- A-side label of U.S. vinyl single

Single by the Persuaders

from the album Thin Line Between Love and Hate
- B-side: "Thigh Spy"
- Released: August 1971
- Genre: Rock; soul;
- Length: 3:16
- Label: Atco
- Songwriters: Richard Poindexter Robert Poindexter Jackie Members
- Producers: Richard Poindexter Robert Poindexter

The Persuaders singles chronology
|  | "Thin Line Between Love and Hate" (1971) | "Love Gonna Pack Up (And Walk Out)" (1971) |

= Thin Line Between Love and Hate =

1971 single by vocal group The Persuaders

"Thin Line Between Love and Hate" is a 1971 song by the New York City-based R&B vocal group The Persuaders. The song was written and produced by the Poindexter Brothers, Robert and Richard, and was also co-written by Robert's wife, Jackie Members.

==Composition==
The song tells a story about a man coming home early in the morning to his understanding wife one too many times; after the song's bridge, he finds himself lying in a hospital, bandaged from head to foot.

==Charts==
This was the group's biggest hit song, spending two weeks atop the Billboard R&B chart in late 1971. It also reached number 15 on the Billboard Hot 100 chart and was certified Gold by the RIAA.

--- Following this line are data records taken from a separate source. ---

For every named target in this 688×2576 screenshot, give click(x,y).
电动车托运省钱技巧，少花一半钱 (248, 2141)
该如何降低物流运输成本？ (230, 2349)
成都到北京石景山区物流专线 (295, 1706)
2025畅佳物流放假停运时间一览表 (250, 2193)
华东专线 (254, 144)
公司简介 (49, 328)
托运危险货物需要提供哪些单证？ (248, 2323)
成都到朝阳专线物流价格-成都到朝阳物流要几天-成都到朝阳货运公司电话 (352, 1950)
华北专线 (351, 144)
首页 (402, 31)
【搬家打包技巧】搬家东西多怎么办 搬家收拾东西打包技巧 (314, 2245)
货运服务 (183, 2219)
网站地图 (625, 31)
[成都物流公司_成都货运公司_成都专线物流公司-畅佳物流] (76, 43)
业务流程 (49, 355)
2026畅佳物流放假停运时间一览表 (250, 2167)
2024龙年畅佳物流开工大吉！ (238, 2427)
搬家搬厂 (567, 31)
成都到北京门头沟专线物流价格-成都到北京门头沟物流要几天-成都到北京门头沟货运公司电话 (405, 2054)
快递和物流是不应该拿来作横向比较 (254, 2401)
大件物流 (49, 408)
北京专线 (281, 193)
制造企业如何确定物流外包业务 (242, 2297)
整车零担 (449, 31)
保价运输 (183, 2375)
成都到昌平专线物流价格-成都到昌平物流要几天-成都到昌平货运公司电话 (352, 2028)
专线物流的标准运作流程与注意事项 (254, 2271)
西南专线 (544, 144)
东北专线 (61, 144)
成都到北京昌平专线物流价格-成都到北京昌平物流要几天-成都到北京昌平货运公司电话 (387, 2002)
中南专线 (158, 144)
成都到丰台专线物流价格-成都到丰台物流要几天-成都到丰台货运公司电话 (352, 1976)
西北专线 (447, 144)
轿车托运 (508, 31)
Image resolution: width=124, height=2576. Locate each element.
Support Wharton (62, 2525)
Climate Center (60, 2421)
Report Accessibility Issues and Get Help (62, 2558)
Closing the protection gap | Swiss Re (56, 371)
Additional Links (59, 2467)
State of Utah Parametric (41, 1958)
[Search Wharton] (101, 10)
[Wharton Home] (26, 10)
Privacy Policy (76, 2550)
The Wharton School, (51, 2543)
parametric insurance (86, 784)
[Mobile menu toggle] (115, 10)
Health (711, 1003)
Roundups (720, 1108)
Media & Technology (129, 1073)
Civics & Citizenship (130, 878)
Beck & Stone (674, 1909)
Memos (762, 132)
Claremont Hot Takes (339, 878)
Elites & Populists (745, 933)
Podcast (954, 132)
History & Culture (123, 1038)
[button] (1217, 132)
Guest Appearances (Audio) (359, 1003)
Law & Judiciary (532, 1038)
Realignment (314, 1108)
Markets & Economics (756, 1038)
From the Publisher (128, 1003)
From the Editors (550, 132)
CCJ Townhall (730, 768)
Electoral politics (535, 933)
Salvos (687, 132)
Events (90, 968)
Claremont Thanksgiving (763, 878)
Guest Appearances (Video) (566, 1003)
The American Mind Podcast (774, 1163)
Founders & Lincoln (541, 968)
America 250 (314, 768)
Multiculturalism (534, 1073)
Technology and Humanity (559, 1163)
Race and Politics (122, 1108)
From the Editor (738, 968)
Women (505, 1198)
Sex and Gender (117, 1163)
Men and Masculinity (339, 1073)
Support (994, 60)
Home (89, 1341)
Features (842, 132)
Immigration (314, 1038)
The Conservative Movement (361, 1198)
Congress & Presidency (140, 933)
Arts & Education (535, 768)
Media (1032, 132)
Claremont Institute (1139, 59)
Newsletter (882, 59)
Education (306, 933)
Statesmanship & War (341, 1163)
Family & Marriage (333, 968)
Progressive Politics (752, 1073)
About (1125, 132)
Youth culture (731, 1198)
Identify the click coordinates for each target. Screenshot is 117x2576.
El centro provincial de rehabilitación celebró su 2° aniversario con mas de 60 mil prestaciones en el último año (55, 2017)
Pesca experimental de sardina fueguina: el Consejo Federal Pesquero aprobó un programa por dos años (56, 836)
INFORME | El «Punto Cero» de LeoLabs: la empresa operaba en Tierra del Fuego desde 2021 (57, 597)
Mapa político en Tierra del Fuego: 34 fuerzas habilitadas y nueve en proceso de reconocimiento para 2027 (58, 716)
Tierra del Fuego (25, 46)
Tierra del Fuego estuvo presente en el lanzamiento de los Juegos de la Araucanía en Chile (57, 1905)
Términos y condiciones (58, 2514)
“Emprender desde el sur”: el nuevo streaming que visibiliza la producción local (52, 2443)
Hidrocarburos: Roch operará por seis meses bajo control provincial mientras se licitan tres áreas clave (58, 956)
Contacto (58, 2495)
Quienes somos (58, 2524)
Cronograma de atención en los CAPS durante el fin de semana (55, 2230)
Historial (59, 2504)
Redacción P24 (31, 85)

| Chart (1971) | Peak position |
|---|---|
| U.S. Billboard Hot 100 | 15 |
| U.S. Billboard Best Selling Soul Singles | 1 |

==Cover versions==
The song has been covered or sampled by many musical acts.
- The rock band the Pretenders recorded a cover version of this song, included on their 1984 album Learning to Crawl. Featuring Paul Carrack on keyboards and backing vocals, it was released as a single, peaking at number 83 on the Billboard Hot 100 chart and number 49 on the UK Singles Chart. This version changed the lyric from first-person viewpoint to second-person.
- Jamaican reggae singer B.B. Seaton recorded a version as the title track of his 1973 album for Trojan Records.
- In 1995, Annie Lennox recorded a cover with slightly modified lyrics, with a second-person viewpoint and additional final verses, featured on her second solo album Medusa.
- In 1996, R&B vocal trio H-Town recorded the song, which was included in the Martin Lawrence comedy film of the same name. Released as "A Thin Line Between Love & Hate", this version featured Roger Troutman, and Shirley Murdock on female vocals and reached #6 on the Billboard R&B chart and number 37 on the Billboard Hot 100.